Well, only that is, if you haven't been exposed over the past 30 years to the seemingly never-ending parade of books and TV documentaries charting the Nazis murderous and incomprehensible application of their final solution in grisly forensic detail. And given the prurient fascination of many, many people with this most hideous episode in human history, I find it inconceivable that there's anyone over the age of about 10, who can't have already been exposed over and again to the mind-numbing horrors of the Einsatzgruppen and their ghastly work. To which extent, this book didn't shock or enlighten, because I'm sad to say I've seen and read it all before. Once you've been exposed to the vile history of the holocaust and the evil that men did, then you know all the disgusting details there are to know already.

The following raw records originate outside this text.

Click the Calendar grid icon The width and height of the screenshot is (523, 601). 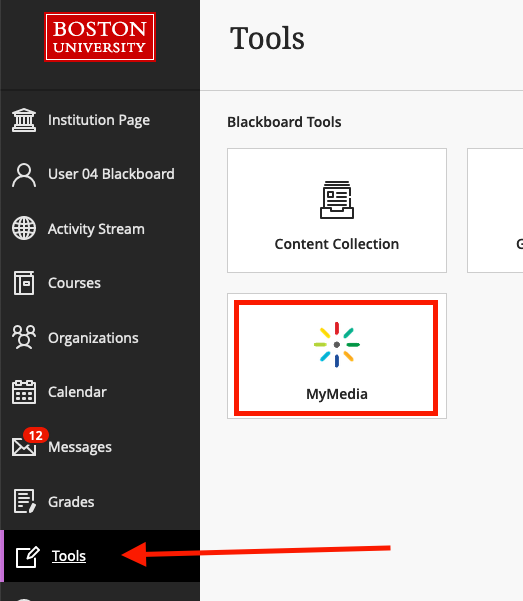click(x=24, y=392)
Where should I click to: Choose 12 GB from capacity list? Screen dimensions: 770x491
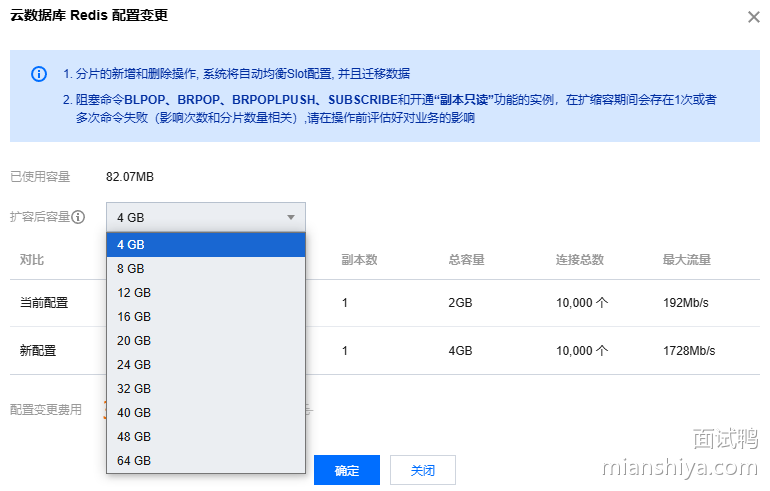pos(205,293)
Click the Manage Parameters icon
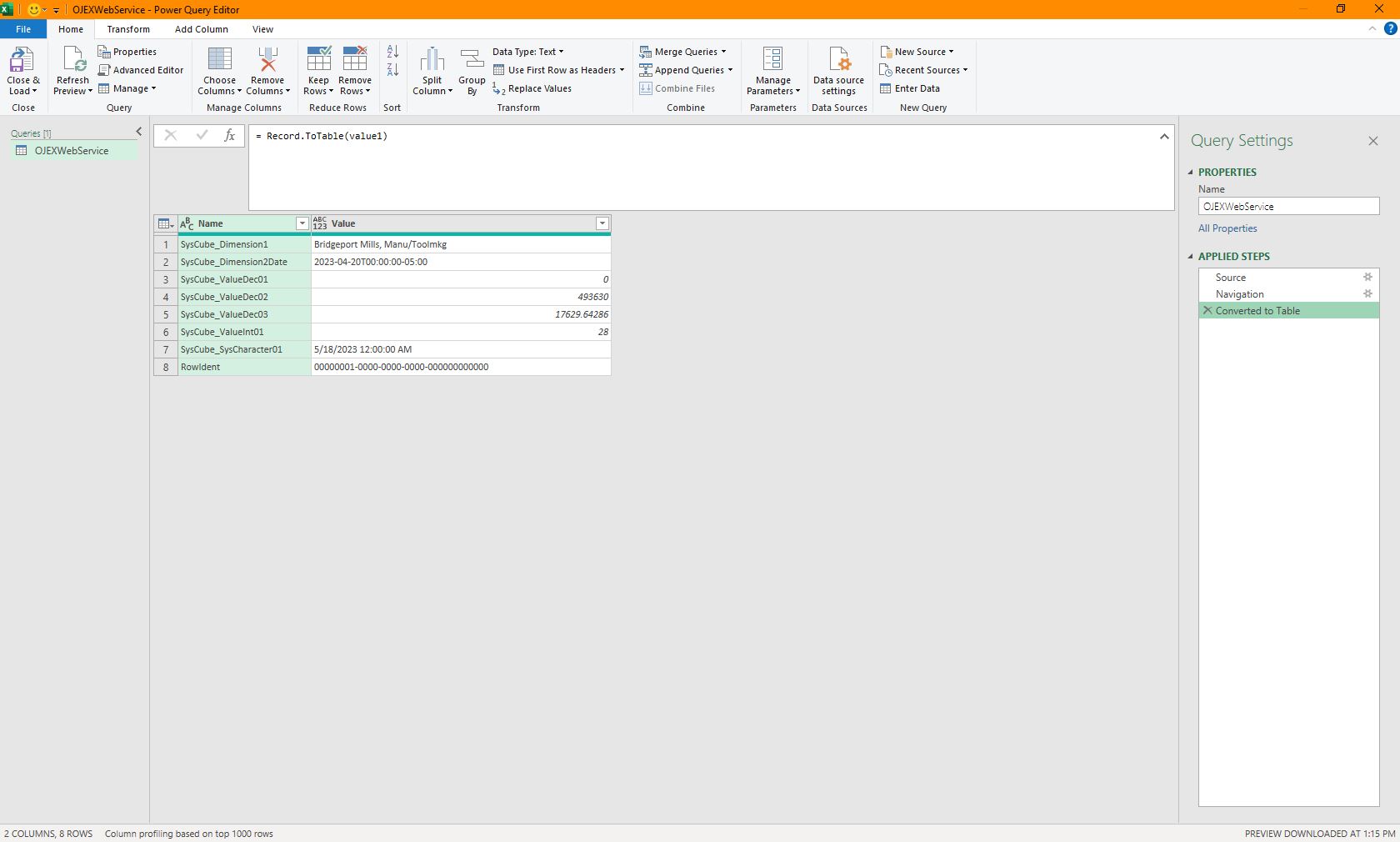Screen dimensions: 1400x842 tap(772, 59)
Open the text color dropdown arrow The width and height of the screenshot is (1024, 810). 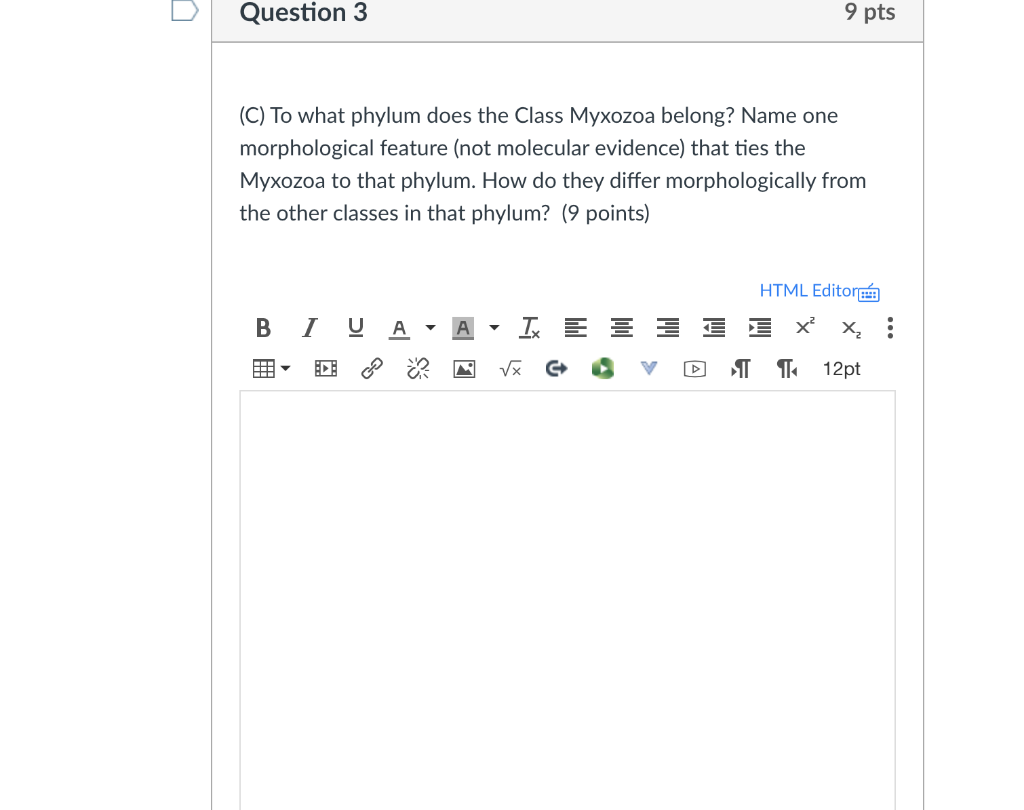[x=430, y=328]
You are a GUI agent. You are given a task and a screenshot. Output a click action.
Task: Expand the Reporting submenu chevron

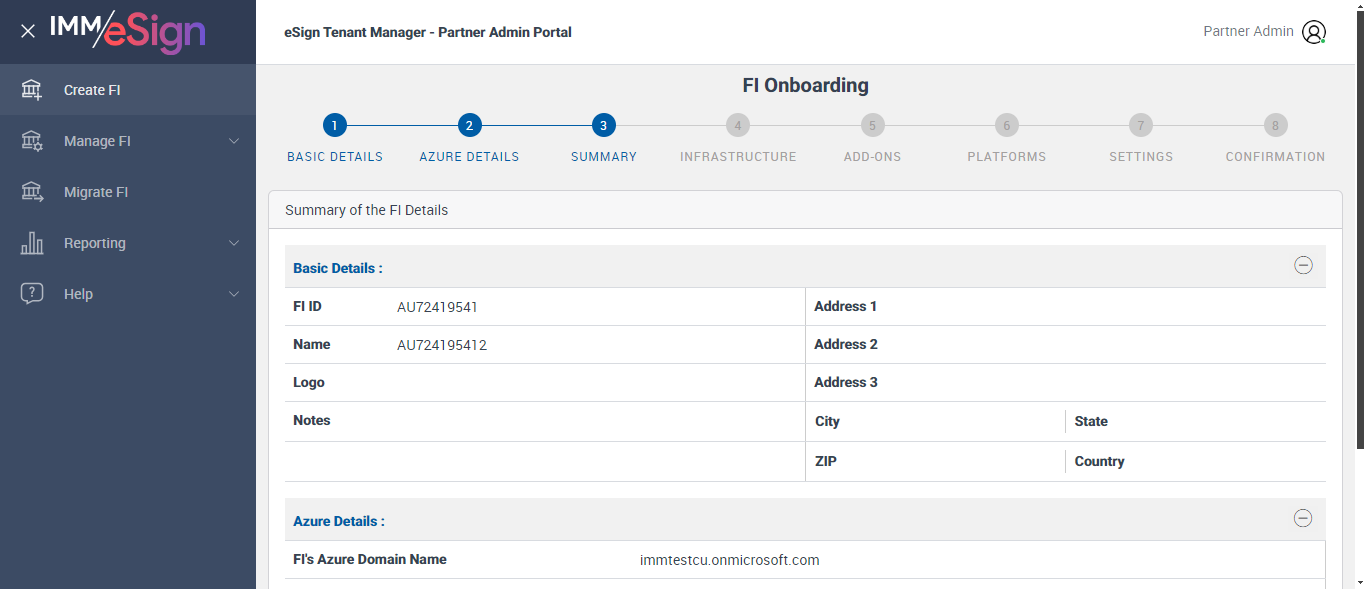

That's not to say this isn't a well written, well-constructed, and interesting novel. It is. The protagonist, Georg Heuser, goes from ambitious, strait-laced, eager murder detective, to ambitious, strait-laced, reluctant mass murderer in a couple of short years. Not through volition, but because of circumstances.
I found some of the parallels between the two strands of the plot somewhat clunky to be honest (Heuser falls in love / Siegert (his prosecutor, 15 years later) falls in love; Heuser goes to see his old mentor for reassurance / Siegert goes to see her old mentor for reassurance. etc etc.) But overall, it's an interesting enough premise and tautly written, charting the moral decline of one individual from hero to a lot less than zero. From bright star of righteousness, to black hole of infamy. Except that... It doesn't really chart Heuser's moral decline, because he is shown as aware throughout his time in the East, that what he is doing is bestial and completely wrong - so he never actually loses his moral compass. He simply sets it aside, soused in vodka, conditioned by his upbringing, his ambition, and nature of the the times, to become an unhappy, unwilling, but obedient and efficient mass murderer.
At the end of the novel, the authorial voice comes through very clearly. And the earth-shattering conclusion? Heuser and his like were simply obeying orders. Apart from a few genuine sadists and psychopaths, most of the men that did the trigger-work were driven by obedience, compliance, the desire to be good at their jobs, peer pressure, and above all, what they saw (in the context of the times) as their duty - however repugnant and immoral they knew it was. It drove some of them mad, some to suicide, almost all to drink. But ultimately they did what soldiers do in war - they obey. And yes, they become brutalised.
This seems to be the novelist's conclusion - which is not to say it is an apology for the killers in any way. Thomas plainly seeks to explain - not to justify the unjustifiable.
But it's scarcely an original or insightful point of view.
So, overall - a good read, especially the first part, where the protagonist is a detective, not a mass murderer. But so many 5 star reviews? I don't get it.